Je n'oserais jamais dire que l'occident est plus intelligent, malin, etc., que les autres cultures, c'est grossier. Et encore moins qu'il est plus sage, clairement dit, dans ce domaine, la métaphysique, nous frisons allègrement l'indigence radicale.
Mais à cause d'une population indo-européenne qui s'est installée en Grèce entre le X° et V° siècle av. J.C., nous avons développé un type de pensée, d'intelligence très spécifique. En faisant un petit bon dans le temps, cela donnera notoirement, au XVII° siècle, l'avènement de " LA science ", des sciences dites " exactes ", ou encore, pour reprendre un mot détestable, mais entré dans les usages, dites " dures ". Comme si il y en avait des molles ( Ce que ne disait pas l'auteur de la formule " sciences dures ". ). Mais, c'est un débat chronique, ce n'est pas parce que " LA science " est une découverte occidentale qu'elle est occidentale, c'est idiot. Et d'ailleurs, on voit très bien, une fois que d'autres s'y sont mis, faire aussi bien, mieux, que nous dans ce domaine.

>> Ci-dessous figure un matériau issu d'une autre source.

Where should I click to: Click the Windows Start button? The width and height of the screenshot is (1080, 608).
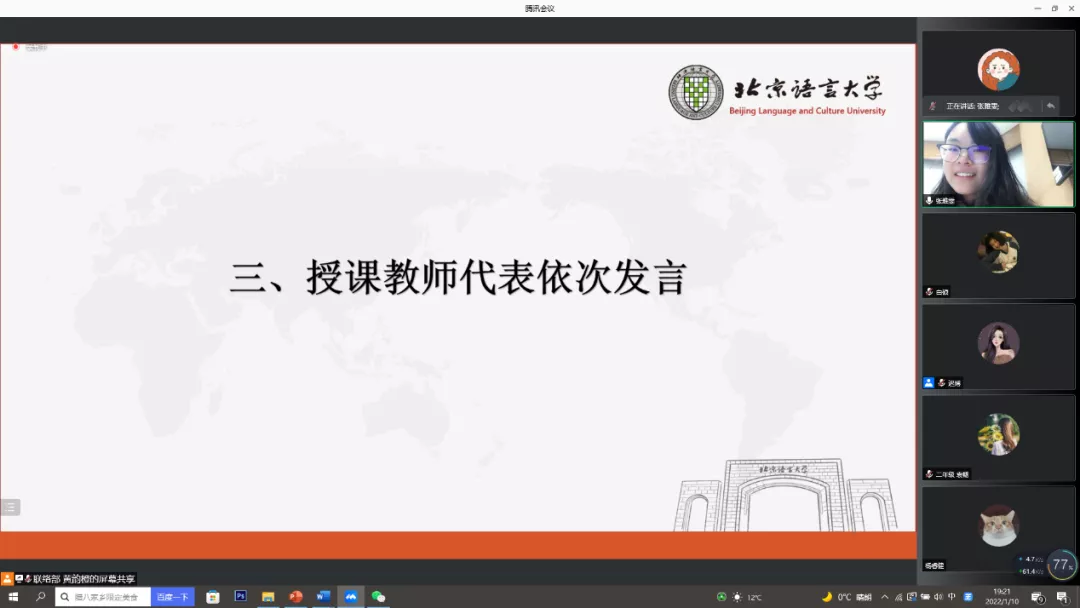pos(13,597)
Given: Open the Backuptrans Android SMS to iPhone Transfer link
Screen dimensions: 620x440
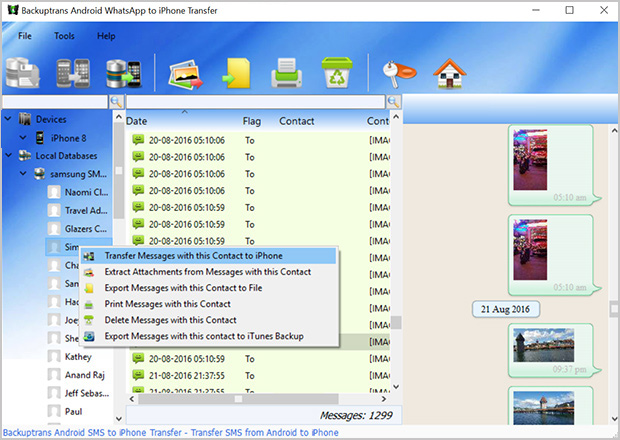Looking at the screenshot, I should pyautogui.click(x=168, y=433).
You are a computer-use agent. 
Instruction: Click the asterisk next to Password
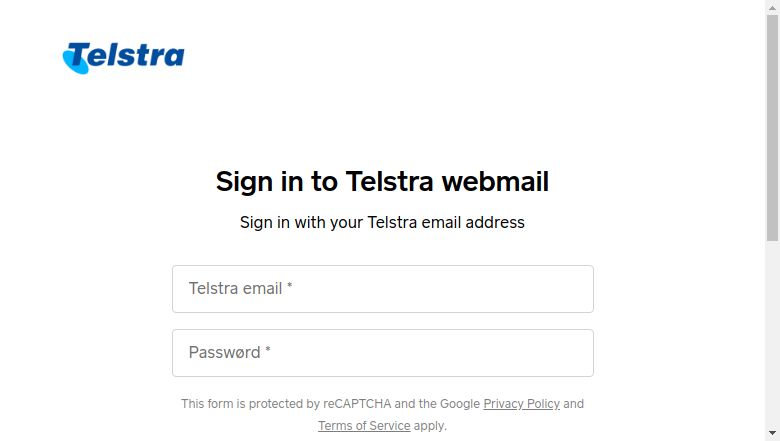[x=268, y=350]
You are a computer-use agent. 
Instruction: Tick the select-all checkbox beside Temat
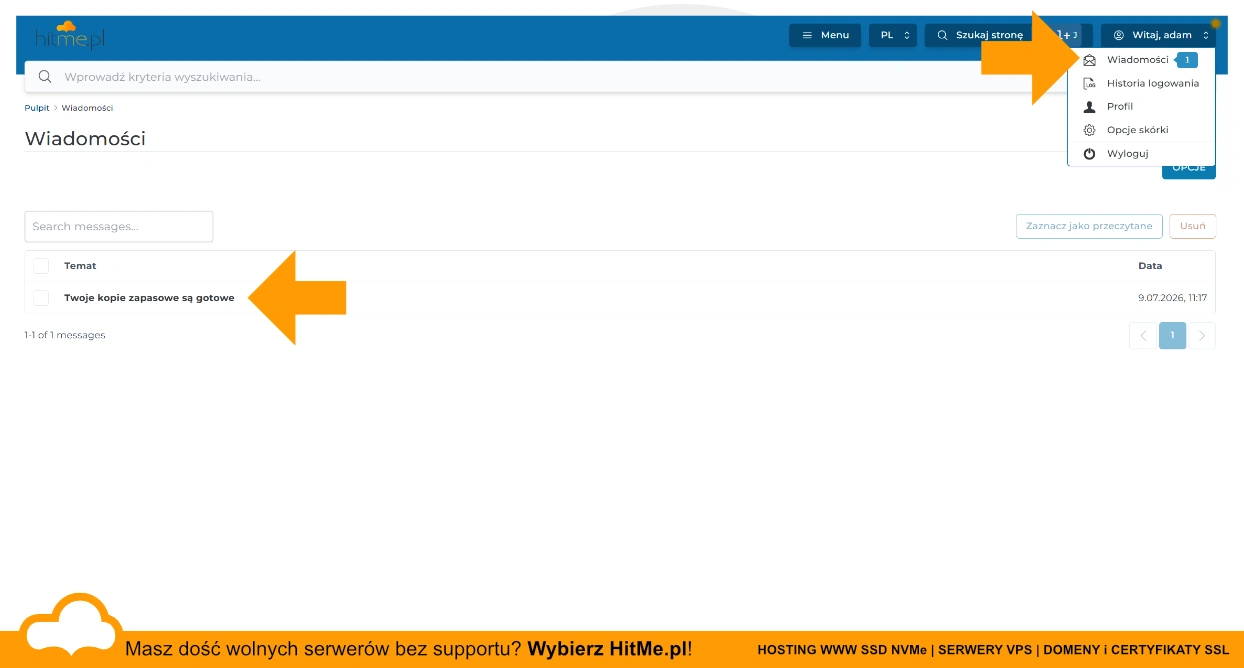pyautogui.click(x=41, y=266)

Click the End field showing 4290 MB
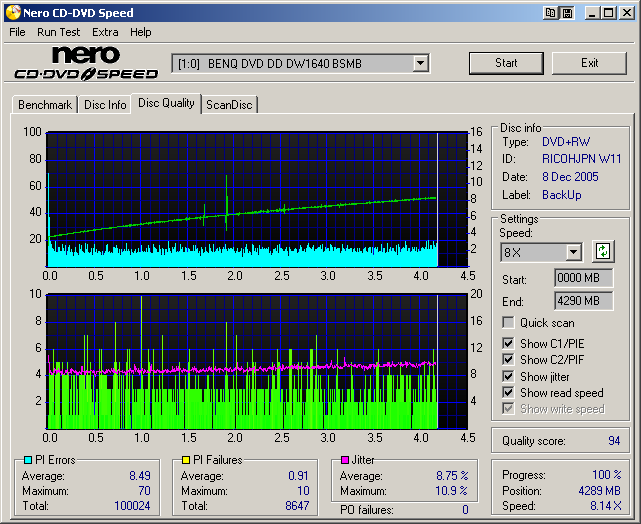tap(583, 300)
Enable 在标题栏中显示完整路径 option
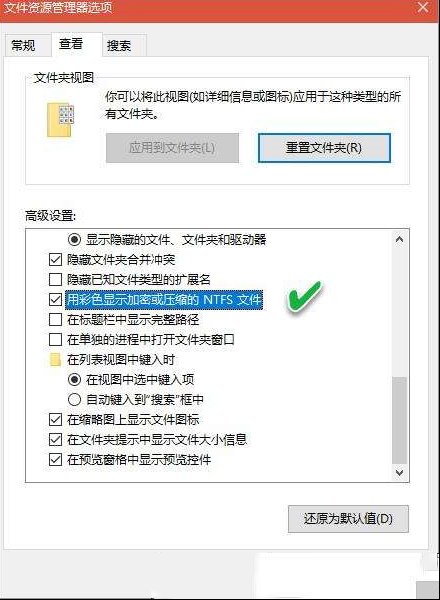Viewport: 440px width, 600px height. point(55,320)
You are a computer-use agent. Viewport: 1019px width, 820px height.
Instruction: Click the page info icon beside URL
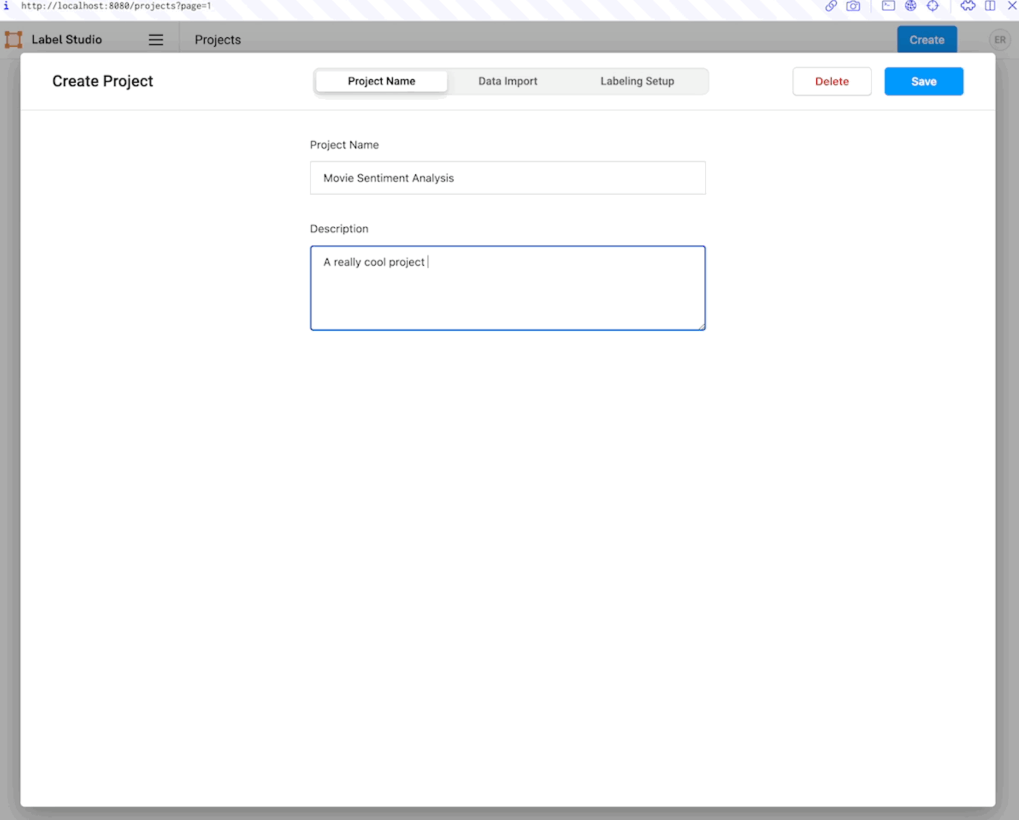pos(6,6)

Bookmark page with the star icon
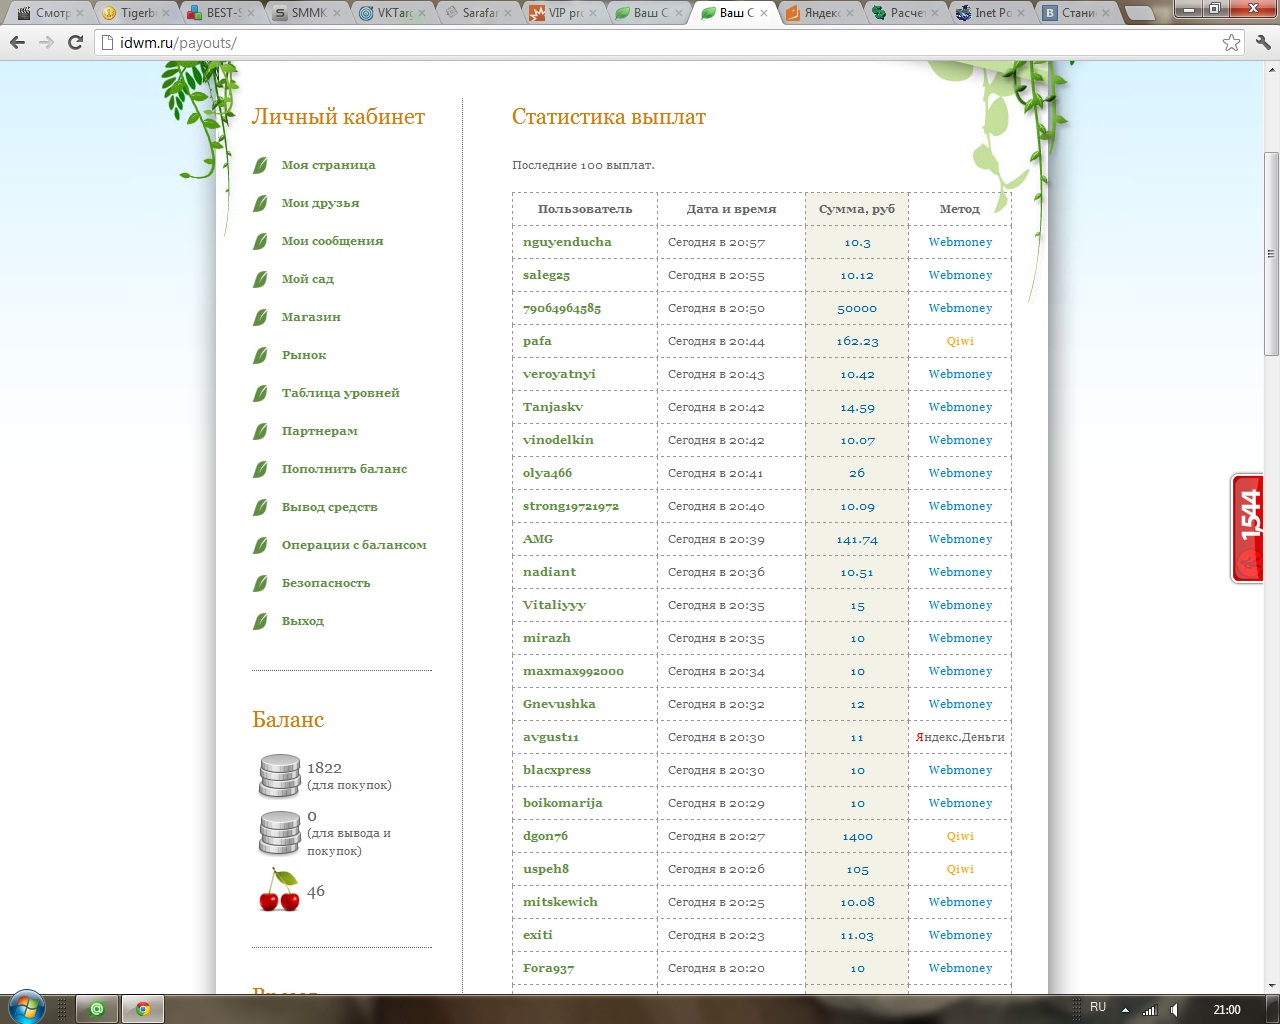[1231, 42]
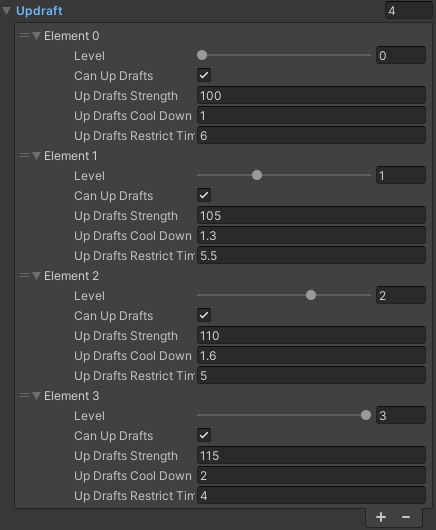The height and width of the screenshot is (530, 436).
Task: Click Up Drafts Strength field showing 115
Action: click(311, 455)
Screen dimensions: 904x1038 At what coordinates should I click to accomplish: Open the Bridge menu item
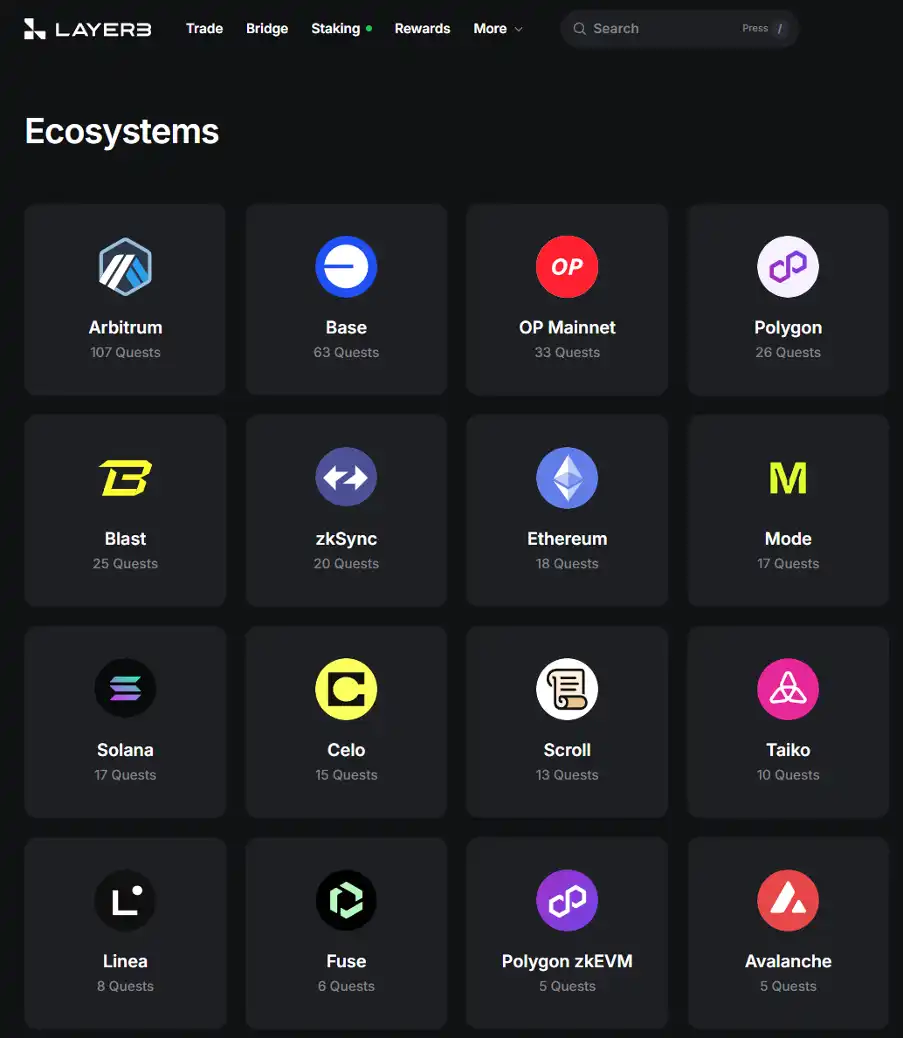tap(267, 28)
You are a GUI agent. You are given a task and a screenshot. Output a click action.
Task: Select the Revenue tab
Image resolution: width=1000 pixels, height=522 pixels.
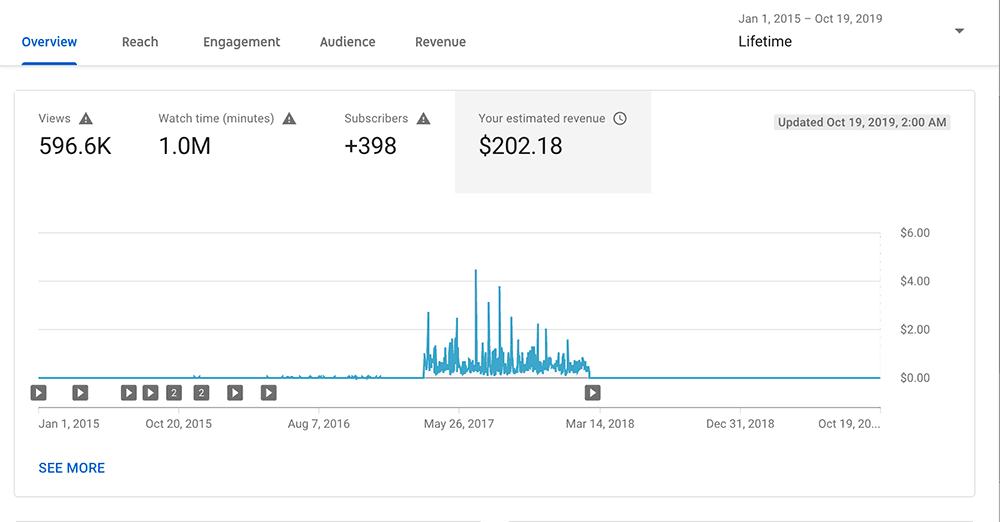pyautogui.click(x=440, y=42)
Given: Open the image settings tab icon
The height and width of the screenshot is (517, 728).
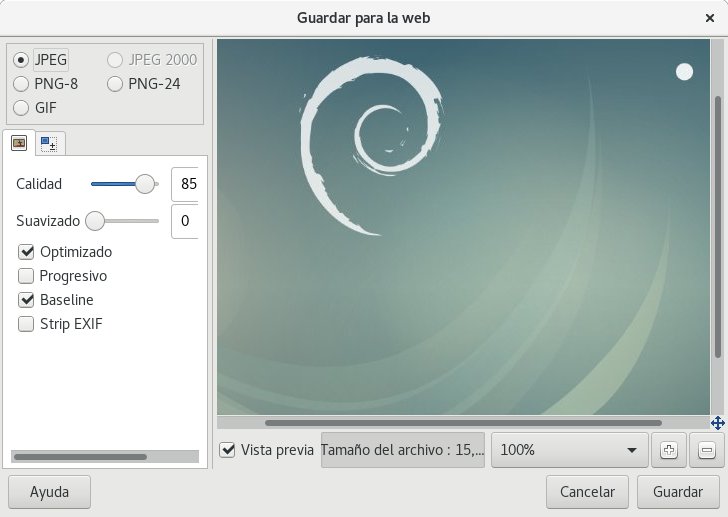Looking at the screenshot, I should pos(18,143).
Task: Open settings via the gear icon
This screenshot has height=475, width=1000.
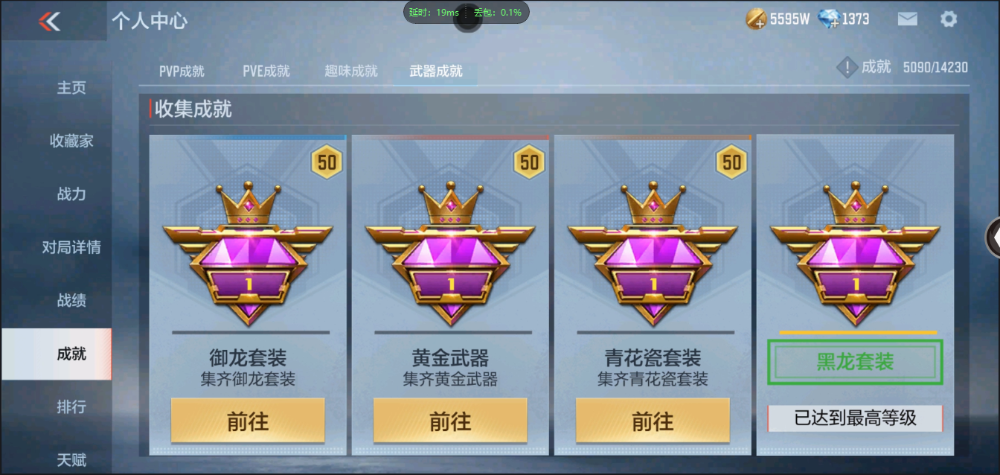Action: (948, 19)
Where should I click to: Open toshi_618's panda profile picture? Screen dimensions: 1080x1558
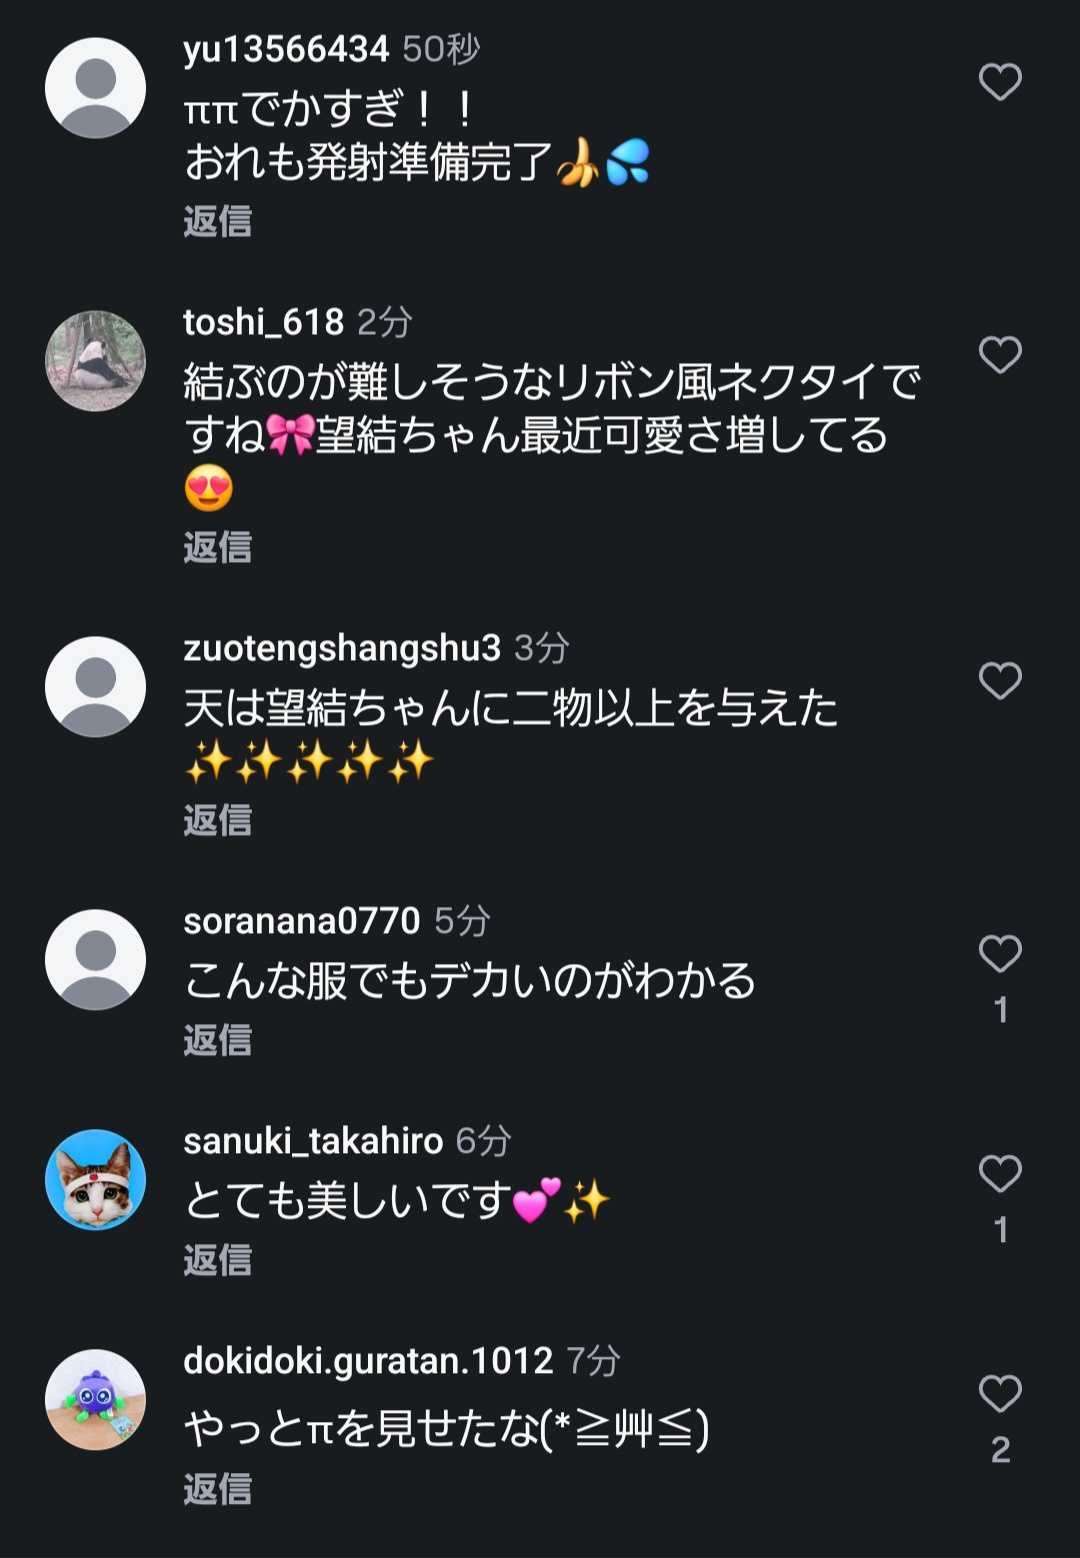96,361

Le but de mon propos est le suivant. Ce que nous avons fait avec " LA science ", est en train de se reproduire, avec un décalage de deux siècles, avec les sciences humaines. Par exemple, le terme " psychiatrie " est forgé en 1808, et un siècle plus tard, on a déjà de très nombreuses chaires de sciences humaines de toute sorte, qui continuent à se multiplier au XX° siècle. Et les " autres " s'y sont mis aussi.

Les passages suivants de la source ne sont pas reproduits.